I follow a few different people/groups who write about new moon/full moon activities, two that come to mind are La Abeja Herbs and Mystic Mama, La Abeja has a new moon/full moon missive that can be sent to your email inbox which I always find to be refreshing and poignant, Mystic Mama the more traditional astrology. While these things don't always sing songs to my soul I find them helpful for the things they can dredge up from the depths. I find that being aware of the astrology and what others interpret to be happening at least makes my look at my own life and emotional well being and challenge myself to examine it with an outsiders eye. Even if that outsider is a planetary one.
This morning I find myself reflective and curious about my own emotional state and what has brought me to this space, how to move forward in a constructive way and how to honor all that I have experienced thus far, how to start seeking those things which light a fire within and strip away that which does not. The path to healing is a lifelong one, just like the path to knowledge, we are never truly done. I recently read somewhere that - similarly to if I tell you not to think about elephants, what creature do you find in your mind? - to simply tell yourself to let go and move on is not always possible. Instead it can be more helpful to try and put your focus on something else, what drives you? What fills you up? What makes you smile? What lights a fire? Pursue that, go find it. That doesn't need to mean abandoning your life and all you have built, but it is possible to incorporate it into what you already have. Or fuck it, burn the whole thing down and start over, I wouldn't say I've gone that far but... Maybe close.

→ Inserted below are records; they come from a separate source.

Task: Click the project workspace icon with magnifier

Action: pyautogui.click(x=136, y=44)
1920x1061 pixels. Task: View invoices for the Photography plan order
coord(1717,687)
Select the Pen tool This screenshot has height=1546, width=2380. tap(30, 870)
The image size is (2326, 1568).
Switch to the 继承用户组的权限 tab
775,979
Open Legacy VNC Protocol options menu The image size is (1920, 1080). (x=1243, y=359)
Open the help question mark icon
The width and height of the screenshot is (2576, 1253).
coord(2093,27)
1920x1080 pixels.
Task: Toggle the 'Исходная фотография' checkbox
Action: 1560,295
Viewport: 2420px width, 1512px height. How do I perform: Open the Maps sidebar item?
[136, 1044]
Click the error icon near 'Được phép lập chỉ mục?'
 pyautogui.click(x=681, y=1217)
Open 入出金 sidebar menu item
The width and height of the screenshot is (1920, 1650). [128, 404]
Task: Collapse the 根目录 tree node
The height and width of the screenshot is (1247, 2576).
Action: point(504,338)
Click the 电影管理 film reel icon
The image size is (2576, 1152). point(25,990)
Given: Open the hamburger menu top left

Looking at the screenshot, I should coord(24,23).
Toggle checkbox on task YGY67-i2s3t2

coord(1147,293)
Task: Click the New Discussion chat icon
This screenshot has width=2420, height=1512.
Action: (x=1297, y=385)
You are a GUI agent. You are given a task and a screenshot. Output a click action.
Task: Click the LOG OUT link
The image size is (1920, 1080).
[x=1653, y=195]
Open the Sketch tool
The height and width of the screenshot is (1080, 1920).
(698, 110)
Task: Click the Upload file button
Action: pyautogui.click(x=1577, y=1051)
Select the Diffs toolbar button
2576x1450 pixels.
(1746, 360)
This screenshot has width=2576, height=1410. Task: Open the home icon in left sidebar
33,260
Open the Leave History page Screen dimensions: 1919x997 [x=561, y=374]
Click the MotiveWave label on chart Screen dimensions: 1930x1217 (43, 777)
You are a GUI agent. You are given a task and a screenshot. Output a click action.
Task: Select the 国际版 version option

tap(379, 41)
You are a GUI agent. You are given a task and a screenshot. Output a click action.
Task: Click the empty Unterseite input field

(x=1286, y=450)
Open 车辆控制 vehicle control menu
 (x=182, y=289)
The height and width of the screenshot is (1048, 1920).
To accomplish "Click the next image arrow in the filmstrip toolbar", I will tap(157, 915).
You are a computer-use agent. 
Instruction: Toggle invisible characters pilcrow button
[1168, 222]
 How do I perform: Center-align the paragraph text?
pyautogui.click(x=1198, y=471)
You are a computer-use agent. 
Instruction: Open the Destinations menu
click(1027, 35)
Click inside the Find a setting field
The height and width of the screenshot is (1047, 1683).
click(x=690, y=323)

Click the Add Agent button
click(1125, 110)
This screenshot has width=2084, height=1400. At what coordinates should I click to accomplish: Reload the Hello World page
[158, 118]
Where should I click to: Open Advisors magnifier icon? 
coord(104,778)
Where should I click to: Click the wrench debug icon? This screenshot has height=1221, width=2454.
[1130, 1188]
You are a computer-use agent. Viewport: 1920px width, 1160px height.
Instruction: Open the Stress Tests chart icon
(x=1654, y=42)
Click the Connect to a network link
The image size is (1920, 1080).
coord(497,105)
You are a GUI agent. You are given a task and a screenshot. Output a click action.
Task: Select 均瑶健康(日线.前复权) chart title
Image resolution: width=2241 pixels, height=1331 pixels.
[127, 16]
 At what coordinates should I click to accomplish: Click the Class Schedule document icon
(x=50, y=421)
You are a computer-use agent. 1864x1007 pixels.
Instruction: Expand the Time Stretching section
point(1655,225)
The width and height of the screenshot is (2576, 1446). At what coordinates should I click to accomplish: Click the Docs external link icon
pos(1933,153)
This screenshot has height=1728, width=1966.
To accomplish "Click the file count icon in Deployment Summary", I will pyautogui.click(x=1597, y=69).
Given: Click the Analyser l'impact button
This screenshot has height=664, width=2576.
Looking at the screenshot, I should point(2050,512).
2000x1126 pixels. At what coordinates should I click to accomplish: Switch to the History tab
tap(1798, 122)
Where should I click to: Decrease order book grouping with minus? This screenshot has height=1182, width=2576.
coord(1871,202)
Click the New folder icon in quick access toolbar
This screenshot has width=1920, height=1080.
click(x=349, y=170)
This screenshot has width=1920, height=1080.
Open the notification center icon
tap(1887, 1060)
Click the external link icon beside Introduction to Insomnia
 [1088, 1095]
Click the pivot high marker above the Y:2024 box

This line of thinking will also take me down the road to self care. How can we heal without taking care of our bodies and minds and spirits. What constitutes self care for you? Is it meditation? Chanting? Nature? Walking? Sewing? Quilting? Knitting? Kickboxing? Dancing naked in the starlight? Making sure you drink enough water in a day? Playing the spoons? Playing with your dog? Playing with yourself (aw c'mon, we're all adults here)? Painting? I know what my self care practice has looked like up to this point and I have been pretty good about fulfilling my needs in that department, something that has only been true in the last year or so. But as I recently realized in chatting with my best bud, your self care practice needs to adapt to your environment. Maybe what was once the most important thing isn't anymore. Maybe self care means something different to you now and you need to let go of a component of it for now. Most important is to not beat yourself up for not being able to do everything all the time. My superwoman complex leaves me guilty of this often. I feel I should be able to do all the things all the time but it's not always so easy as that.
My last and most challenging musing today centers around that idea of letting go. I want so badly to be able to just let go, of so many things. But there is another part of me that is glad I can't. Maybe it is important to make the distinction between letting go and forgetting, and letting go and honoring. Obviously we can't hold on to things forever (or can but probably shouldn't). Especially things that involve other people. But it is so important to me to honor that thing, whatever it is, and the lessons it left and the impression. So obviously you can let something go but how to keep it alive inside of you without it hurting so much is something I've not yet mastered, and I don't really know how to start. Trial and error I suppose. And time. Time (and hard work) heals all wounds.
And with that, dreamers goblins and ghouls alike, may you have mystical magical wanderings and may you light fires, physical and otherwise, all around you.